Die Kontrolleure der Wiener Linien

„Die Fahrausweise bitte“

Kontrolleure haben viel mehr Aufgaben, als Tickets zu kontrollieren. Alexander, Jelena und Marko sind seit zehn Jahren im Dienste der Gerechtigkeit in Bus, Bim und U-Bahn Tag & Nacht unterwegs. Sie haben uns die beliebtesten Ausreden der WienerInnen verraten und uns erzählt, warum sie ihren Job trotz aller Herausforderungen seit einem Jahrzehnt gerne machen.

So läuft der Dienst eines Kontrolleurs ab

Alleine sieht man sie nie. Meist sind sie zivil, in Zweier- oder Dreierteams unterwegs. Nachdem sie den Dienstplan mit den zu kontrollierenden Linien auf ihren Bahnhöfen abgeholt haben, schwirren Marko, Jelena, Alexander und ihre KollegInnen aus. Schmäh und Teamzusammenhalt sind den drei KollegInnen sehr wichtig. Das merkt man auch, wenn man mit ihnen unterwegs ist. Am Weg zur U-Bahn wird gelacht und gescherzt.

Ein Dreierteam der Wiener Linien Kontrolleure

Das sind die beliebtesten Ausreden der WienerInnen

Ein dickes Fell, Fingerspitzengefühl und Menschenkenntnisse sind Teil der Grundausrüstung für den Job.

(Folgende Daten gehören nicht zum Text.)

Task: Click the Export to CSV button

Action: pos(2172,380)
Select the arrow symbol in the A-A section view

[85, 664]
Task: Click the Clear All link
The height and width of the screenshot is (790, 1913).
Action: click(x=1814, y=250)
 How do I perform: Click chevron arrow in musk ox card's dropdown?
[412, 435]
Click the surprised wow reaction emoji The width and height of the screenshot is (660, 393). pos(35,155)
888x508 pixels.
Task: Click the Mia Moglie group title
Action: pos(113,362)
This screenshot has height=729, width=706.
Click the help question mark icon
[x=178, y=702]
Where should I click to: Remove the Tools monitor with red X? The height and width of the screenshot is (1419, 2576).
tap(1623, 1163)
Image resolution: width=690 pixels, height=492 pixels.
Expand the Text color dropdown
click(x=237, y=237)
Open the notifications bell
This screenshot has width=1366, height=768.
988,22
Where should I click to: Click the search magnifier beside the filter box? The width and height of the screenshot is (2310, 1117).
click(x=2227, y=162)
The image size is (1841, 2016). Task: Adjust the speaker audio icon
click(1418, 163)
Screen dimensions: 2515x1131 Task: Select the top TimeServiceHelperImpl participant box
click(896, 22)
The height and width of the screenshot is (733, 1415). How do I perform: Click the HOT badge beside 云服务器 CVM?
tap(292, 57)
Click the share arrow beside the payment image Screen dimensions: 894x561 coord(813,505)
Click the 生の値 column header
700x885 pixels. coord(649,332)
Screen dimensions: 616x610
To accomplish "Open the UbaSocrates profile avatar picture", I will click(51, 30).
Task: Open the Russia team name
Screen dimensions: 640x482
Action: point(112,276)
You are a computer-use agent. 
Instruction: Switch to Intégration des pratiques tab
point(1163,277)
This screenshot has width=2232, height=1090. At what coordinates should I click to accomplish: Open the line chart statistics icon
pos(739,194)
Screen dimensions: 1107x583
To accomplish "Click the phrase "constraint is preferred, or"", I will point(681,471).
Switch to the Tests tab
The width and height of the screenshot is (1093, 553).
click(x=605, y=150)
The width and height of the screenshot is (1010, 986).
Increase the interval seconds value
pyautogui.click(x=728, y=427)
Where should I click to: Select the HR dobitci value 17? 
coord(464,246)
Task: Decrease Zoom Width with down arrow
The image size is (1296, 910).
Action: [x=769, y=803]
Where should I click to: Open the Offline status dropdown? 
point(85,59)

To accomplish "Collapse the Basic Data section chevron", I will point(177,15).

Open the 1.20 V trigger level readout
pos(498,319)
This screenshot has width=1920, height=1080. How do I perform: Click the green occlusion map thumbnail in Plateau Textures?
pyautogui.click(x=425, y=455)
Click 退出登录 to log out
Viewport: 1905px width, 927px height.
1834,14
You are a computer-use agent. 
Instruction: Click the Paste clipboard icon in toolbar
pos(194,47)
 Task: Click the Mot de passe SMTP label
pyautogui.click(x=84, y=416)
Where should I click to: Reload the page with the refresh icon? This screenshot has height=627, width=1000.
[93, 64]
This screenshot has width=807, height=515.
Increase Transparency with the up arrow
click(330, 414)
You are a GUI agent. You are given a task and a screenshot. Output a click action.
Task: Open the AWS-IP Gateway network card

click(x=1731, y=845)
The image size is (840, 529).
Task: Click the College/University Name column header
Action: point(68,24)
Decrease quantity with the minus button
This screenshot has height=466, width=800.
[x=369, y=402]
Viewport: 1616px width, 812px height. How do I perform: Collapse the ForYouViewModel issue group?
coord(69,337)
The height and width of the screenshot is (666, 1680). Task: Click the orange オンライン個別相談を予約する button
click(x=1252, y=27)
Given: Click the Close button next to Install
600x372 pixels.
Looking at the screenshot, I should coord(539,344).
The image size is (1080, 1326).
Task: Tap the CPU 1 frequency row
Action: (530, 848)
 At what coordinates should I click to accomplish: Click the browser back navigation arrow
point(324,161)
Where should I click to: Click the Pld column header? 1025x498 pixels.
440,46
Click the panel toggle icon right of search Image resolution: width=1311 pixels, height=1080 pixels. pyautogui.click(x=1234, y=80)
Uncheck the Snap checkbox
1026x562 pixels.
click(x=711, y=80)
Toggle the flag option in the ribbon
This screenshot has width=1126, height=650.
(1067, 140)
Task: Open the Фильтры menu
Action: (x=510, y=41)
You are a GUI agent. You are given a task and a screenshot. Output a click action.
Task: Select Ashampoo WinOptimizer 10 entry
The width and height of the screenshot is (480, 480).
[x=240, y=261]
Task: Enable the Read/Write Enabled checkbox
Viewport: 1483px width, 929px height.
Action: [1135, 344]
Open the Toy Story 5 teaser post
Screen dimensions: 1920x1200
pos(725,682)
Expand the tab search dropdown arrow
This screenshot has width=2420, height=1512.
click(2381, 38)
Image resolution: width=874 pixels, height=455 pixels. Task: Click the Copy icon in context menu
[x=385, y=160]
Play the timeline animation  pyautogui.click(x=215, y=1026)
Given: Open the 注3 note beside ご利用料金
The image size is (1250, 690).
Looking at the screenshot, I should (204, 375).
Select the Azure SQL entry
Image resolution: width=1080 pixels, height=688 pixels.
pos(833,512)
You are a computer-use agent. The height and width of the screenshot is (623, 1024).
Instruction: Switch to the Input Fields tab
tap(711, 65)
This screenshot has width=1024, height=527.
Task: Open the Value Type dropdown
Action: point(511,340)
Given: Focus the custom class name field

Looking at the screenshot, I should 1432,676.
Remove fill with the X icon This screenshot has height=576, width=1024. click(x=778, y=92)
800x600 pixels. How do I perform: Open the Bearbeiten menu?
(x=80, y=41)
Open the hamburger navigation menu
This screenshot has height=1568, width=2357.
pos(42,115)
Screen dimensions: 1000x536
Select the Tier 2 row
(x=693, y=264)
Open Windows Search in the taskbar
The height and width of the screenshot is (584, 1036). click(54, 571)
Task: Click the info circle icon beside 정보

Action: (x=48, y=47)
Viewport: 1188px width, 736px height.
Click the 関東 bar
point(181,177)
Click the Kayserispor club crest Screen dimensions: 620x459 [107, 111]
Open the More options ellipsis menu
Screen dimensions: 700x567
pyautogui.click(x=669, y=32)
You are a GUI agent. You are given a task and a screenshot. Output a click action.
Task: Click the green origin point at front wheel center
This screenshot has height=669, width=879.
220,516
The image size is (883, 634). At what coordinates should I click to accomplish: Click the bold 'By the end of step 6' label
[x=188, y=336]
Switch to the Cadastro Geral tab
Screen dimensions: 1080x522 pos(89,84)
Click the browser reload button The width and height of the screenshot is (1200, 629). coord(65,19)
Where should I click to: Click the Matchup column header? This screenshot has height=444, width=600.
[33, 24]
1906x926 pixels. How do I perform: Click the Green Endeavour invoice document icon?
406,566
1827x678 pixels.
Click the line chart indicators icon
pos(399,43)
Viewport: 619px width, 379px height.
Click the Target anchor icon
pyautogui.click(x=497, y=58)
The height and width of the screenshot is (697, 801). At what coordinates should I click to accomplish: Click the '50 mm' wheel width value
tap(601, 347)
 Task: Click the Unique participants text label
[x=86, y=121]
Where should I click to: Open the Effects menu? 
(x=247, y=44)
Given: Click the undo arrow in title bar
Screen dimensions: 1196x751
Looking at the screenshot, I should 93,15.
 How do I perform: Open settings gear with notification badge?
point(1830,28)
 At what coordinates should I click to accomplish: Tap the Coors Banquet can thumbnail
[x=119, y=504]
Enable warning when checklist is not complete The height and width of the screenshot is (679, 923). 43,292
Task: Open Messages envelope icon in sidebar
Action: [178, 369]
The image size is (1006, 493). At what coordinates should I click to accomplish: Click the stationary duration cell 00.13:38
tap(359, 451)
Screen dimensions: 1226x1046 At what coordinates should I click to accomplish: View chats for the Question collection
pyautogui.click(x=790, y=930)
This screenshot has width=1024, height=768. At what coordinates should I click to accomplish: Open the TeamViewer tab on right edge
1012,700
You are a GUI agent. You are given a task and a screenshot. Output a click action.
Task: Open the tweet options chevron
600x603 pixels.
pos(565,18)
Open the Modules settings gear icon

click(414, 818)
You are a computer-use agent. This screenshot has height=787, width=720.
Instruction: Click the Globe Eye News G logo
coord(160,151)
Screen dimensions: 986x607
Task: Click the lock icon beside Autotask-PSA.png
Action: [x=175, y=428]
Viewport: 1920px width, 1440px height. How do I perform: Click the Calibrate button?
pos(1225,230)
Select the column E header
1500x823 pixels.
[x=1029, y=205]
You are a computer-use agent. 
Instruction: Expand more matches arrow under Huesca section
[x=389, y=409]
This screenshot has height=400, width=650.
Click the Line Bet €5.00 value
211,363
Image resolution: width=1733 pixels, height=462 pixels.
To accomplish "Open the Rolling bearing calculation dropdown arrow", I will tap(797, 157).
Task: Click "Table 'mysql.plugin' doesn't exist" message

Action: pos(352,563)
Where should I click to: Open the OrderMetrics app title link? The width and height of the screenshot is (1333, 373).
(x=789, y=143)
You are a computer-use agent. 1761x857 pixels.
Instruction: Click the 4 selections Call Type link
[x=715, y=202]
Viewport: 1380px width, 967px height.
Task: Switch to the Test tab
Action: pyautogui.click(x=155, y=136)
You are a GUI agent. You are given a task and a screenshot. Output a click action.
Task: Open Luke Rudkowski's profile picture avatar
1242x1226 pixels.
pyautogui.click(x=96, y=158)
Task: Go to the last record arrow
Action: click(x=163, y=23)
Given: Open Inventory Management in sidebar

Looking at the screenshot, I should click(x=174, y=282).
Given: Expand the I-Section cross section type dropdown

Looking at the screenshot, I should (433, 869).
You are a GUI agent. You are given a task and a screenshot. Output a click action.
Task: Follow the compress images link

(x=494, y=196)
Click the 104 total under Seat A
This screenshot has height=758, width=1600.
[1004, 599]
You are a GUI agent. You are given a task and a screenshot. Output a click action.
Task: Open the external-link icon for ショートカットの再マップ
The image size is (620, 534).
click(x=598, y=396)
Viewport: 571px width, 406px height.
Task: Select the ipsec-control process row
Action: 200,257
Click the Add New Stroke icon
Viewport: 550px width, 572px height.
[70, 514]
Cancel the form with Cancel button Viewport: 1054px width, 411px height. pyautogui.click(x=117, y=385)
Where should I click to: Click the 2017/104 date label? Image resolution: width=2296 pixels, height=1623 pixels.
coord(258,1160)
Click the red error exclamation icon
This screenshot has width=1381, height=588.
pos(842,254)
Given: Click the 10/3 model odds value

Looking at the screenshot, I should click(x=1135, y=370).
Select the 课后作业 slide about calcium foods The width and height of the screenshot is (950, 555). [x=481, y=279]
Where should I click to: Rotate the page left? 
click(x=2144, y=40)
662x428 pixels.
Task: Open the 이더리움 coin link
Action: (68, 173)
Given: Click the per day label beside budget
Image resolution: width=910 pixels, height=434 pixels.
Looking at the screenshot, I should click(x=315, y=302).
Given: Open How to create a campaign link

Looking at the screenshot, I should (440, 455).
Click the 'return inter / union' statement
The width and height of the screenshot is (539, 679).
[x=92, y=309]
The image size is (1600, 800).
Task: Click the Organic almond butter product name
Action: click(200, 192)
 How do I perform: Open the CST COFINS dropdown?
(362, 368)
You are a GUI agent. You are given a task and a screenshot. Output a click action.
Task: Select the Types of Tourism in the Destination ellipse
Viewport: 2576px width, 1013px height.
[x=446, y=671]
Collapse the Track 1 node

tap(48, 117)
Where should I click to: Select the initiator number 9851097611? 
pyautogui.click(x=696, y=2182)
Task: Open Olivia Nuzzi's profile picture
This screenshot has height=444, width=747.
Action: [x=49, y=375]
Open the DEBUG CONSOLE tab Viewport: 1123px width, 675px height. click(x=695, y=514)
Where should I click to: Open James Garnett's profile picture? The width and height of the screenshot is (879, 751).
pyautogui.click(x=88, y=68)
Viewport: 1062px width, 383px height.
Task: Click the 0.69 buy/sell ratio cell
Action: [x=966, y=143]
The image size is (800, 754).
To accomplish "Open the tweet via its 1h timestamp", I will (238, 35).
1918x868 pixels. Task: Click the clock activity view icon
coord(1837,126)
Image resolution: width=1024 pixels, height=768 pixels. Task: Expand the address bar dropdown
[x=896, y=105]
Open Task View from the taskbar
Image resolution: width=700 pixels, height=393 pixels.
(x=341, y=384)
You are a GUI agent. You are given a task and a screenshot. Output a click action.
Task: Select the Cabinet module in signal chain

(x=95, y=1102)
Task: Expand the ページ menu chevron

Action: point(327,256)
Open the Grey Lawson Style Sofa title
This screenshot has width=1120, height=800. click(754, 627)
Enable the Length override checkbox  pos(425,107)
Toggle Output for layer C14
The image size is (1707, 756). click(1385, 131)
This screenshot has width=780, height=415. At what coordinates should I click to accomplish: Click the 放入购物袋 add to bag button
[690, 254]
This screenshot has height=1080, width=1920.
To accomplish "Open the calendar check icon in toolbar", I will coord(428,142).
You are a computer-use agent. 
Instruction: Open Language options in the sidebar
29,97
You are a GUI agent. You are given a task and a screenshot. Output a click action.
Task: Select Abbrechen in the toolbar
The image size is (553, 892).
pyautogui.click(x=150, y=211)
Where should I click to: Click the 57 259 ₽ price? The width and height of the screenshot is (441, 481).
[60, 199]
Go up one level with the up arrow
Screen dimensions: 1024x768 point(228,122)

Fahrgäste reagieren nämlich ganz unterschiedlich auf die Kontrollen. Von Ausreden und Anschreien, über Schmähführen bis Davonlaufen können Schwarzfahrer ganz schön kreativ werden, wenn sie nicht zahlen möchten. „Andere freuen sich uns zu sehen oder haben sogar die 105€ abgezählt parat“, erzählt Jelena.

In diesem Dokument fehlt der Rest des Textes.